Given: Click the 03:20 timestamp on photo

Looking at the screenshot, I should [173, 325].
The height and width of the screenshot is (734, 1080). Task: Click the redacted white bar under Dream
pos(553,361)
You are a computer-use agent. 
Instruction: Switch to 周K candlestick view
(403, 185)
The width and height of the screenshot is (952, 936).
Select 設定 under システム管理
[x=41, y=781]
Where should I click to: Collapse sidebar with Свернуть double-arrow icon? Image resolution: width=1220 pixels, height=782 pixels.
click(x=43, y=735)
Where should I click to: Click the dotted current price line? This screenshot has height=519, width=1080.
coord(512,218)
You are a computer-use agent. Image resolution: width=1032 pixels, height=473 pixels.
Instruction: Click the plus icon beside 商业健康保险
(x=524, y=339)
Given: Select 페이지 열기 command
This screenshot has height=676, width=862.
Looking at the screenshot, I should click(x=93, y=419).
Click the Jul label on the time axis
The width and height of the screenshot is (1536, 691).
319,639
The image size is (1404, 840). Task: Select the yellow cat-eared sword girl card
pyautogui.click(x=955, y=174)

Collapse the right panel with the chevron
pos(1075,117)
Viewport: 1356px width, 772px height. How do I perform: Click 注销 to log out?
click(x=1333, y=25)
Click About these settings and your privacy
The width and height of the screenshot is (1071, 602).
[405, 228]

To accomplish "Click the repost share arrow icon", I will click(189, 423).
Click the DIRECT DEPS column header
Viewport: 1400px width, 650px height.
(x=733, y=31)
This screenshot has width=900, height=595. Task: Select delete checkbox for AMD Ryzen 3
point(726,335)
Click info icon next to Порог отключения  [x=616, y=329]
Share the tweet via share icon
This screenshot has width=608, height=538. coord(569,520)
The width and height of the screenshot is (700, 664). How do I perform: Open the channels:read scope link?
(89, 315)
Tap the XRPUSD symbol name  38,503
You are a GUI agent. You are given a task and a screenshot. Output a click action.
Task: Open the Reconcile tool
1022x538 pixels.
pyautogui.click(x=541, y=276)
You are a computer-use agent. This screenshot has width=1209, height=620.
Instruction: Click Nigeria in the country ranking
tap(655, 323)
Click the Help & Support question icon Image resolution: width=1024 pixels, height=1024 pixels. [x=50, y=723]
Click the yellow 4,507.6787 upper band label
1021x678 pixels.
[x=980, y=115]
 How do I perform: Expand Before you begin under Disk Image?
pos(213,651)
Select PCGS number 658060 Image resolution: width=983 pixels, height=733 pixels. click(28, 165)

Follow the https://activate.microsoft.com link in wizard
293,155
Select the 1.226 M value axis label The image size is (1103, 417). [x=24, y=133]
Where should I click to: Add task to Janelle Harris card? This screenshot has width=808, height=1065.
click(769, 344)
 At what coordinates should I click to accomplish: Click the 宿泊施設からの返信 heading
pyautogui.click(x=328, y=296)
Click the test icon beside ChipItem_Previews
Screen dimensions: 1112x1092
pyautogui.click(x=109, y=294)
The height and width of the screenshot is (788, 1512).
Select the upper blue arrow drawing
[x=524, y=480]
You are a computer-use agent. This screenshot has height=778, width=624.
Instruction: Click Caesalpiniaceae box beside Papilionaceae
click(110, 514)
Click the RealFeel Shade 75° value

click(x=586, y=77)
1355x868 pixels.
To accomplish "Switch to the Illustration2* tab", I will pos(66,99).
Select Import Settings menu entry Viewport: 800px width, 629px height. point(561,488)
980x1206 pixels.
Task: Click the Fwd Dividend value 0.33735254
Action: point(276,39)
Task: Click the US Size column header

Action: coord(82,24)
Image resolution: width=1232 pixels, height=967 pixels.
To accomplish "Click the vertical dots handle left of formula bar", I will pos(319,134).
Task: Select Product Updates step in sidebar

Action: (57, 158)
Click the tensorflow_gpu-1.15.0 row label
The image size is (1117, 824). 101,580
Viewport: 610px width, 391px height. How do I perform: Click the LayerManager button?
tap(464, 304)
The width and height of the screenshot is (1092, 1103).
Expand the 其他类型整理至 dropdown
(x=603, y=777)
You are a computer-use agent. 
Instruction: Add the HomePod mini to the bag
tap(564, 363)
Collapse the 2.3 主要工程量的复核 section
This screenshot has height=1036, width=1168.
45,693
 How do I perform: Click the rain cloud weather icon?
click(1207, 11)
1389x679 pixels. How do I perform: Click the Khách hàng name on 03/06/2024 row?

- - - - - - -

Restate the records word for word, keeping every line.

Given: Click the 03:20 timestamp on photo

Looking at the screenshot, I should [173, 325].
The height and width of the screenshot is (734, 1080). Task: Click the redacted white bar under Dream
pos(553,361)
You are a computer-use agent. 
Instruction: Switch to 周K candlestick view
(403, 185)
The width and height of the screenshot is (952, 936).
Select 設定 under システム管理
[x=41, y=781]
Where should I click to: Collapse sidebar with Свернуть double-arrow icon? Image resolution: width=1220 pixels, height=782 pixels.
click(x=43, y=735)
Where should I click to: Click the dotted current price line? This screenshot has height=519, width=1080.
coord(512,218)
You are a computer-use agent. Image resolution: width=1032 pixels, height=473 pixels.
Instruction: Click the plus icon beside 商业健康保险
(x=524, y=339)
Given: Select 페이지 열기 command
This screenshot has height=676, width=862.
Looking at the screenshot, I should click(x=93, y=419).
Click the Jul label on the time axis
The width and height of the screenshot is (1536, 691).
319,639
The image size is (1404, 840). Task: Select the yellow cat-eared sword girl card
pyautogui.click(x=955, y=174)

Collapse the right panel with the chevron
pos(1075,117)
Viewport: 1356px width, 772px height. How do I perform: Click 注销 to log out?
click(x=1333, y=25)
Click About these settings and your privacy
The width and height of the screenshot is (1071, 602).
[405, 228]

To accomplish "Click the repost share arrow icon", I will click(189, 423).
Click the DIRECT DEPS column header
Viewport: 1400px width, 650px height.
(x=733, y=31)
This screenshot has width=900, height=595. Task: Select delete checkbox for AMD Ryzen 3
point(726,335)
Click info icon next to Порог отключения  [x=616, y=329]
Share the tweet via share icon
This screenshot has width=608, height=538. coord(569,520)
The width and height of the screenshot is (700, 664). How do I perform: Open the channels:read scope link?
(89, 315)
Tap the XRPUSD symbol name  38,503
You are a GUI agent. You are given a task and a screenshot. Output a click action.
Task: Open the Reconcile tool
1022x538 pixels.
pyautogui.click(x=541, y=276)
You are a computer-use agent. This screenshot has width=1209, height=620.
Instruction: Click Nigeria in the country ranking
tap(655, 323)
Click the Help & Support question icon Image resolution: width=1024 pixels, height=1024 pixels. [x=50, y=723]
Click the yellow 4,507.6787 upper band label
1021x678 pixels.
[x=980, y=115]
 How do I perform: Expand Before you begin under Disk Image?
pos(213,651)
Select PCGS number 658060 Image resolution: width=983 pixels, height=733 pixels. click(28, 165)

Follow the https://activate.microsoft.com link in wizard
293,155
Select the 1.226 M value axis label The image size is (1103, 417). [x=24, y=133]
Where should I click to: Add task to Janelle Harris card? This screenshot has width=808, height=1065.
click(769, 344)
 At what coordinates should I click to accomplish: Click the 宿泊施設からの返信 heading
pyautogui.click(x=328, y=296)
Click the test icon beside ChipItem_Previews
Screen dimensions: 1112x1092
pyautogui.click(x=109, y=294)
The height and width of the screenshot is (788, 1512).
Select the upper blue arrow drawing
[x=524, y=480]
You are a computer-use agent. This screenshot has height=778, width=624.
Instruction: Click Caesalpiniaceae box beside Papilionaceae
click(110, 514)
Click the RealFeel Shade 75° value

click(x=586, y=77)
1355x868 pixels.
To accomplish "Switch to the Illustration2* tab", I will pos(66,99).
Select Import Settings menu entry Viewport: 800px width, 629px height. point(561,488)
980x1206 pixels.
Task: Click the Fwd Dividend value 0.33735254
Action: point(276,39)
Task: Click the US Size column header

Action: coord(82,24)
Image resolution: width=1232 pixels, height=967 pixels.
To accomplish "Click the vertical dots handle left of formula bar", I will pos(319,134).
Task: Select Product Updates step in sidebar

Action: (57, 158)
Click the tensorflow_gpu-1.15.0 row label
The image size is (1117, 824). 101,580
Viewport: 610px width, 391px height. How do I perform: Click the LayerManager button?
tap(464, 304)
The width and height of the screenshot is (1092, 1103).
Expand the 其他类型整理至 dropdown
(x=603, y=777)
You are a computer-use agent. 
Instruction: Add the HomePod mini to the bag
tap(564, 363)
Collapse the 2.3 主要工程量的复核 section
This screenshot has height=1036, width=1168.
45,693
 How do I perform: Click the rain cloud weather icon?
click(1207, 11)
1389x679 pixels. How do I perform: Click the Khách hàng name on 03/06/2024 row?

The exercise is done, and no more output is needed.